◆ Required work ◆
Arrange the lines of the data below as a JSON list of strings with one string per line, leaving out any blank lines. Start with the line containing "You are a computer-use agent. This" and go on through the line containing "(x=423, y=364)", including both of those lines and nothing outside that range.

Element lookup records:
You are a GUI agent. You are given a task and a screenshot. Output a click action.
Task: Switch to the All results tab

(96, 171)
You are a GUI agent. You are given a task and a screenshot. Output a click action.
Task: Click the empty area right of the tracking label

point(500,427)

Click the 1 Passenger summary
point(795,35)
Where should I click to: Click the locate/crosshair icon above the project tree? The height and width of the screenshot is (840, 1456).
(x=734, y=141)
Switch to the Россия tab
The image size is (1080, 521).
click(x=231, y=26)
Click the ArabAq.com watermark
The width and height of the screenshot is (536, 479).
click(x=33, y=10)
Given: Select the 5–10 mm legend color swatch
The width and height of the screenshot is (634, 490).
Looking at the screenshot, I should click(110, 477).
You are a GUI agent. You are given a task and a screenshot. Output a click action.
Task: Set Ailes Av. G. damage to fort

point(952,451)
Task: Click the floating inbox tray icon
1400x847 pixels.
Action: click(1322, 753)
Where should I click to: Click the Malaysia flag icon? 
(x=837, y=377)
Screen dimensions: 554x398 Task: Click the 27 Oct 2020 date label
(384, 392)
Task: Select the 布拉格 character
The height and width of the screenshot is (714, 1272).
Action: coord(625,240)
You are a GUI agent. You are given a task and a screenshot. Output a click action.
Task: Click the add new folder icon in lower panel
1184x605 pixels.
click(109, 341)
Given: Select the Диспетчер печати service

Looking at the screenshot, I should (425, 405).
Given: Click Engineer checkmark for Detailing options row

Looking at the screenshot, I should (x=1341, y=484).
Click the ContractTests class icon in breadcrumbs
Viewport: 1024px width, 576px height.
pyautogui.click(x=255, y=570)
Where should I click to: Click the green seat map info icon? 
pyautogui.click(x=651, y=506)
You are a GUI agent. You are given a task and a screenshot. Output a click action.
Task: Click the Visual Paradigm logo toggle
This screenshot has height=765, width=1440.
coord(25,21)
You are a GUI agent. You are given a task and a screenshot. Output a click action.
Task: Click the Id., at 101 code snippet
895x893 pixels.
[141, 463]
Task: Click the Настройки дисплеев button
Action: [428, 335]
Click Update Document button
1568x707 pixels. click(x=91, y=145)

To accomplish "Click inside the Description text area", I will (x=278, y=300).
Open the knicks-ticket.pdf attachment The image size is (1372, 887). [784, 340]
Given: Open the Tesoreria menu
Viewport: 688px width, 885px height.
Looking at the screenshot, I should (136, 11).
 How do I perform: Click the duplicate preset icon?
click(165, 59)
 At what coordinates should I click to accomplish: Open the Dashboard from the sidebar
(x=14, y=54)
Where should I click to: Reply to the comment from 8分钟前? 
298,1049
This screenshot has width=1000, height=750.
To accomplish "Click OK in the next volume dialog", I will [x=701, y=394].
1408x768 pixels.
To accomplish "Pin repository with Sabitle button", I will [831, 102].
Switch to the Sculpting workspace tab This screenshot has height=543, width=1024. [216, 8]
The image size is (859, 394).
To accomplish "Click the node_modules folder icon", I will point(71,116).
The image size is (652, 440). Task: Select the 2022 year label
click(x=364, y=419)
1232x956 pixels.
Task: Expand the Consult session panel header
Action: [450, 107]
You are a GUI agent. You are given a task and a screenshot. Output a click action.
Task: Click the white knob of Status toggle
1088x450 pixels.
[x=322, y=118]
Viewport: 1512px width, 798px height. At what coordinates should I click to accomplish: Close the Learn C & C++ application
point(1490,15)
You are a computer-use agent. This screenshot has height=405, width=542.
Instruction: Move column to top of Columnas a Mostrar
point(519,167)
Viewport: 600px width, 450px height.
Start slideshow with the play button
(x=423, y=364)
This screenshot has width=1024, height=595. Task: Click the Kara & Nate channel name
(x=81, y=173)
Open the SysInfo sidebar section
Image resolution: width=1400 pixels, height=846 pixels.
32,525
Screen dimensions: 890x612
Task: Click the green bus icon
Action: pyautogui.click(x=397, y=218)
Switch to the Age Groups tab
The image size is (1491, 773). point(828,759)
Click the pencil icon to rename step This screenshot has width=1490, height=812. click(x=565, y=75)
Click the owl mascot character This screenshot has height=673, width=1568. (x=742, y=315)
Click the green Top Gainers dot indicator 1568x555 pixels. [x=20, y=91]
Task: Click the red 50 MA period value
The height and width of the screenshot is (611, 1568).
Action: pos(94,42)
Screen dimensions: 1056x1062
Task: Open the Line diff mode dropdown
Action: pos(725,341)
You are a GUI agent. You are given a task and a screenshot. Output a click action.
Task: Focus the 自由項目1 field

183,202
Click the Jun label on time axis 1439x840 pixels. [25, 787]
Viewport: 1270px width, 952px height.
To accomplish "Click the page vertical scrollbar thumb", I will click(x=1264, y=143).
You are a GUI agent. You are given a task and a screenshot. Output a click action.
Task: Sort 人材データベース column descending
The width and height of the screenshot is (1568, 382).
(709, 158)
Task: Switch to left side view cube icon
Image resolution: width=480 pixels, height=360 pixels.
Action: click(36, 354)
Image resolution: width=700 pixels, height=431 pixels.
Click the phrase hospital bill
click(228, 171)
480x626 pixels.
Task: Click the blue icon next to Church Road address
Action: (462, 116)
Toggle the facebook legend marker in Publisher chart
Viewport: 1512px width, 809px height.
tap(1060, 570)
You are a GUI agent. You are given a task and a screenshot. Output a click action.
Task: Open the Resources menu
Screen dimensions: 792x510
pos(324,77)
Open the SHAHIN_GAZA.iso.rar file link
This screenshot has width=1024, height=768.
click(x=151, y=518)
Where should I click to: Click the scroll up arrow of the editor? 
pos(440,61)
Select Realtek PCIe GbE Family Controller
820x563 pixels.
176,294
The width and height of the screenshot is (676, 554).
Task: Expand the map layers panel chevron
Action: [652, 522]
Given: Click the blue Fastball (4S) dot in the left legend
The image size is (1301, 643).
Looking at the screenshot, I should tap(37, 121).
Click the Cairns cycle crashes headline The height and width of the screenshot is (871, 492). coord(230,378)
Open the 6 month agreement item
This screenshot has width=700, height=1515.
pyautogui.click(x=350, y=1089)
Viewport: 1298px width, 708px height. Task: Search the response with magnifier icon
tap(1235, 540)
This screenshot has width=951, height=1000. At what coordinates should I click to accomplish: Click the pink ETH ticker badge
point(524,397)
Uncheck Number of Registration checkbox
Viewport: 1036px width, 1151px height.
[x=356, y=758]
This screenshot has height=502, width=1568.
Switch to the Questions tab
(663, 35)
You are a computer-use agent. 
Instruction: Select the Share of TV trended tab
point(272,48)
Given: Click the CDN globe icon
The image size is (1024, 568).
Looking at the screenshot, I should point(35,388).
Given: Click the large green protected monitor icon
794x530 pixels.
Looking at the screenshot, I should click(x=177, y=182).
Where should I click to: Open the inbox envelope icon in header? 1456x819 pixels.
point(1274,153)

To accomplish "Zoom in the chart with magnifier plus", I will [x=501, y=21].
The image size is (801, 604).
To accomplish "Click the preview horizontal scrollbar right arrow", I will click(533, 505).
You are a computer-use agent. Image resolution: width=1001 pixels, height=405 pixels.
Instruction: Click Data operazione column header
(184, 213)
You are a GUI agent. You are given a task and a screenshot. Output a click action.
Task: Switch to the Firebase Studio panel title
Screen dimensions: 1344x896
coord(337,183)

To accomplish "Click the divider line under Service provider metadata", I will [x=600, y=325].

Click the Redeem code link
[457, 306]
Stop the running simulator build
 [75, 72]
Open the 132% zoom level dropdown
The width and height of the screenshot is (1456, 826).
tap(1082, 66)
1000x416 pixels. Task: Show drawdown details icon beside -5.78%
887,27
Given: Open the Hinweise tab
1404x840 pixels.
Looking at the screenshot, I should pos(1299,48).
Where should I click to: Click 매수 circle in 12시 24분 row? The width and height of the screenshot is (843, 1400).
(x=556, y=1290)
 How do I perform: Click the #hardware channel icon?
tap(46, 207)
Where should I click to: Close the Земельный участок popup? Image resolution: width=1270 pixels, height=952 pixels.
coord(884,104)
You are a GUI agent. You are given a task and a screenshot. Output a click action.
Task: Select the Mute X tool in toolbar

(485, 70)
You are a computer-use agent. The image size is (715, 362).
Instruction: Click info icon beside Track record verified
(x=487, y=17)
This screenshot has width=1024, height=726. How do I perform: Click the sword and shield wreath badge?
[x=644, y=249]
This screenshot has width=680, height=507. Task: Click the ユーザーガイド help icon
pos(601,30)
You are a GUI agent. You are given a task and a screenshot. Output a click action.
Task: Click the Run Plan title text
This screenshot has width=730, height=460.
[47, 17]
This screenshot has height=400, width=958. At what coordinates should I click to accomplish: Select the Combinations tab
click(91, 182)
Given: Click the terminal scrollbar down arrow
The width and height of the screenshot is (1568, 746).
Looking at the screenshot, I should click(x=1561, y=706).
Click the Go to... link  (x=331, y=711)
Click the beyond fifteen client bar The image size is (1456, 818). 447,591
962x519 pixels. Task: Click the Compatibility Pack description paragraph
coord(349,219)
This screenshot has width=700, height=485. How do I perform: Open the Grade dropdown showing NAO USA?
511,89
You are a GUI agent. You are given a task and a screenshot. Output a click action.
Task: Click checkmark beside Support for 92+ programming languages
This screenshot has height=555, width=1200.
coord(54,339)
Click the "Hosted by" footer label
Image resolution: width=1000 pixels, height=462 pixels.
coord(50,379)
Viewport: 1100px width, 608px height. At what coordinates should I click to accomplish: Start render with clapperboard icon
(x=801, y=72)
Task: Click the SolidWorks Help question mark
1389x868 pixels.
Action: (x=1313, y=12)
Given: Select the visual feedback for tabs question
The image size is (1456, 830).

◆ Result below ◆
[
  "You are a computer-use agent. This screenshot has height=405, width=542.",
  "Instruction: Move column to top of Columnas a Mostrar",
  "point(519,167)",
  "Viewport: 600px width, 450px height.",
  "Start slideshow with the play button",
  "(x=423, y=364)"
]